Search code examples
sqlhivesubqueryself-join

self-joining in hive using different where conditions


I'm working with Hive for the first time and it doesn't support pivot. So I'm trying to either do a series of self-joins or column expressions to get what need. I'm running into errors.

My first table (Employees) looks like this. There's four categorical groups in the role column that I'd like to turn into columns using group bys. One for C-Suite, one for D-Suite, etc. with the alias of the employees as the values.

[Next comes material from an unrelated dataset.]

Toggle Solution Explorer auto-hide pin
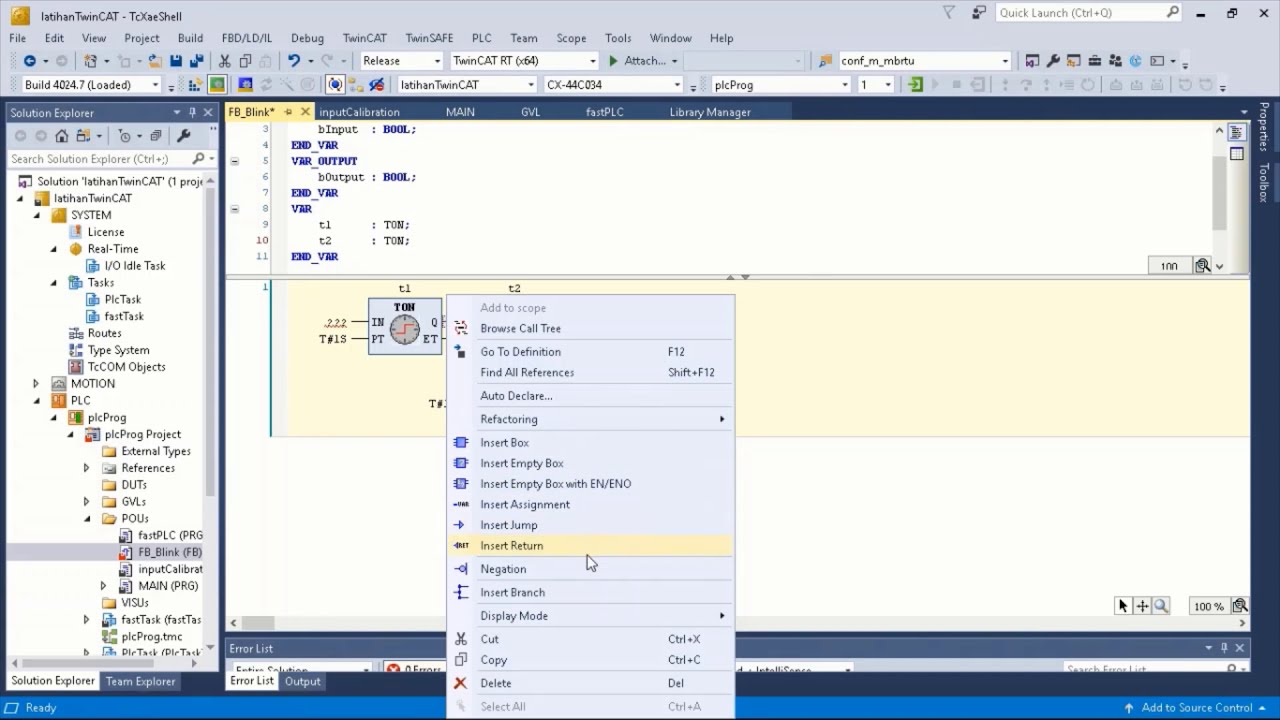The height and width of the screenshot is (720, 1280). pyautogui.click(x=192, y=113)
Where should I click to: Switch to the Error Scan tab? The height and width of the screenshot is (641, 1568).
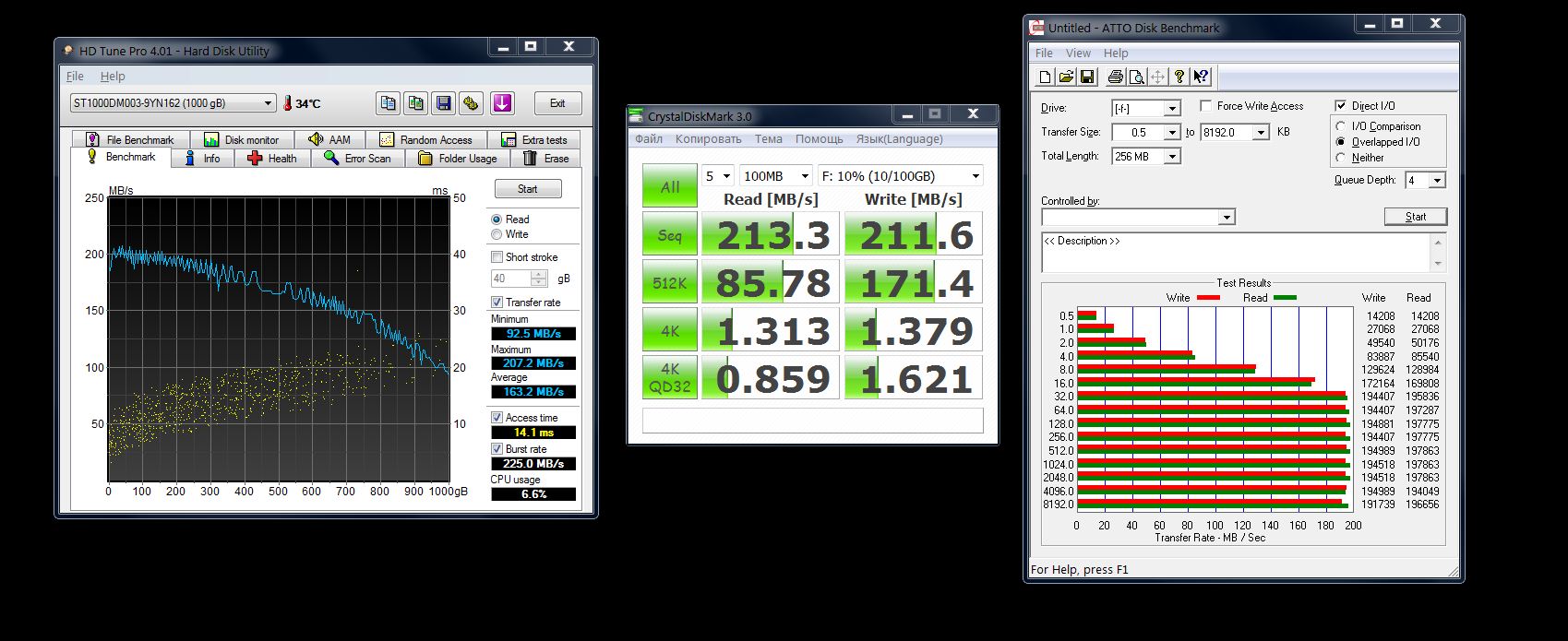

alias name role oversight functional_area
jbob Jo Bob C-Suite Finance Orders
jndo Jon Doe D-Suite Finance Orders
jndo Jon Doe D-Suite E-Commerce Orders
tweb Tim Webb SME Analytics Fraud
kpow Kat Power C-Suite Controls Architecture
lguan Lin Guan D-Suite Sales Marketing
phar Pat Harms Manager HR HR

This is what I'm working with:

SELECT
    U.alias
    U.name
    U.role
    U.oversight
    U.functional_are
FROM employee U
LEFT OUTER JOIN 
   (SELECT 
       c.alias, c.oversight
   FROM employee c
   WHERE role = 'C-Suite' AND oversight <> 'N/A'
   GROUP BY oversight, alias)
ON U.alias = c.alias 

And I'm getting error messages on the join when I try and just self-join c-suite. I also get an error when I try and put c.alias as c_suite in the select statement and not do a subquery. In R this is done with gather and spread, but I'm getting confused with Hive syntax.


Solution

  • For anyone else coming across this question, I also have a piece of proprietary software in addition to Hive that I'm using to make extracts and it cherrypicks SQL syntax. Some functions work, some don't. CASE worked for me. Not the cleanest query, but it works like pivot. I'm able to make joins after from statement.

    SELECT 
    CASE WHEN U.role = 'C-Suite' THEN U.alias 
    ELSE 'NULL' END AS "C_Alias",
    CASE WHEN U.role = 'D-Suite' THEN U.alias
    ELSE 'NULL' END AS "D_Alias",
    CASE WHEN U.role = 'SME' THEN U.alias
    ELSE 'NULL' END AS "SME_Alias",
    CASE WHEN U.role = 'Manager' THEN U.alias
    ELSE 'NULL' END AS "Manager_Alias",
    U.role
    ,U.name
    ,U.oversight
    ,U.functional_area
    FROM employees U